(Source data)
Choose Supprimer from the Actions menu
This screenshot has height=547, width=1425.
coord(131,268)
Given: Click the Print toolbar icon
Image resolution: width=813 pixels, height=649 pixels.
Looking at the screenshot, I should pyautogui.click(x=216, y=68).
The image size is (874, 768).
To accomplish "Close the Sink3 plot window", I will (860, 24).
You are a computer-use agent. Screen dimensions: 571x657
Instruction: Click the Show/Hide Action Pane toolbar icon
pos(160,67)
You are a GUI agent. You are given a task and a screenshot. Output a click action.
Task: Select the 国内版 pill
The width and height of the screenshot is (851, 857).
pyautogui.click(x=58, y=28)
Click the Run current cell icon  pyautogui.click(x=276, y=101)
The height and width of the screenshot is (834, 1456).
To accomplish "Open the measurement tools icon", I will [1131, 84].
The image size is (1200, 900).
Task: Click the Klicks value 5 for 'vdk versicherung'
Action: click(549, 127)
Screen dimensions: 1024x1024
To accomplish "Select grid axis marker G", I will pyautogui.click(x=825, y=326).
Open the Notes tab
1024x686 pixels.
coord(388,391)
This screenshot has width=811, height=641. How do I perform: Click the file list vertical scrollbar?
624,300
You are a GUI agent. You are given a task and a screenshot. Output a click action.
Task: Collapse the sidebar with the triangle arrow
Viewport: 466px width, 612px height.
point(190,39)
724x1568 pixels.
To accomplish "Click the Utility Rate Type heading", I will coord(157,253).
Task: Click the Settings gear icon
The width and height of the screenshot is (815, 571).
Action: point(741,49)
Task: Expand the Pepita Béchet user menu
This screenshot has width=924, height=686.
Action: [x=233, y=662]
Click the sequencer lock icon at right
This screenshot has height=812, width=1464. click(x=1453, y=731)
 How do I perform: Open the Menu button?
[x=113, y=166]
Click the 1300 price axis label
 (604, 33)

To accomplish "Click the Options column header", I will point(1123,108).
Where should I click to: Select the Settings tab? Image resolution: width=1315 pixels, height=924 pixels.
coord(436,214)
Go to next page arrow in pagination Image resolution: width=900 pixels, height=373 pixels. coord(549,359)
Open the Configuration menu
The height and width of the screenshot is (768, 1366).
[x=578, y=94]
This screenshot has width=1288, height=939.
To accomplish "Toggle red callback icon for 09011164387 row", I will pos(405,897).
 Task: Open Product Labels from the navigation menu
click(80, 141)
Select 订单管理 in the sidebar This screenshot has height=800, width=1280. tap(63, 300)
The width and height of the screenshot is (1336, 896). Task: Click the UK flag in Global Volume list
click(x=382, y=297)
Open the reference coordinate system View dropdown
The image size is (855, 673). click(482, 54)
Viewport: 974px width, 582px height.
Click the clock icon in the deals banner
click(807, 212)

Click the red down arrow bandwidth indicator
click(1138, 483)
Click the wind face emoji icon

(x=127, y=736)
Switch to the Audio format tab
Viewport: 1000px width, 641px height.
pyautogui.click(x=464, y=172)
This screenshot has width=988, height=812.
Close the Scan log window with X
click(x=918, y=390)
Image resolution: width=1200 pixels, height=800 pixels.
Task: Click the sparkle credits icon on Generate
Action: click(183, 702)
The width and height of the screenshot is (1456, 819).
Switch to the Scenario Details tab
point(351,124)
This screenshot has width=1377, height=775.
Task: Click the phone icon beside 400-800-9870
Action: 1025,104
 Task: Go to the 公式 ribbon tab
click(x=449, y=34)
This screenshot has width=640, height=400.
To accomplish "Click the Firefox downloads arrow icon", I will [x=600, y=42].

**Short exercise:**
Can you format the material, from its first line through the line with "Click the Run", as a numbered list with blank lines omitted?

**Expected answer:**
1. Choose Supprimer from the Actions menu
2. This screenshot has height=547, width=1425.
3. coord(131,268)
4. Given: Click the Print toolbar icon
5. Image resolution: width=813 pixels, height=649 pixels.
6. Looking at the screenshot, I should pyautogui.click(x=216, y=68).
7. The image size is (874, 768).
8. To accomplish "Close the Sink3 plot window", I will (860, 24).
9. You are a computer-use agent. Screen dimensions: 571x657
10. Instruction: Click the Show/Hide Action Pane toolbar icon
11. pos(160,67)
12. You are a GUI agent. You are given a task and a screenshot. Output a click action.
13. Task: Select the 国内版 pill
14. The width and height of the screenshot is (851, 857).
15. pyautogui.click(x=58, y=28)
16. Click the Run current cell icon  pyautogui.click(x=276, y=101)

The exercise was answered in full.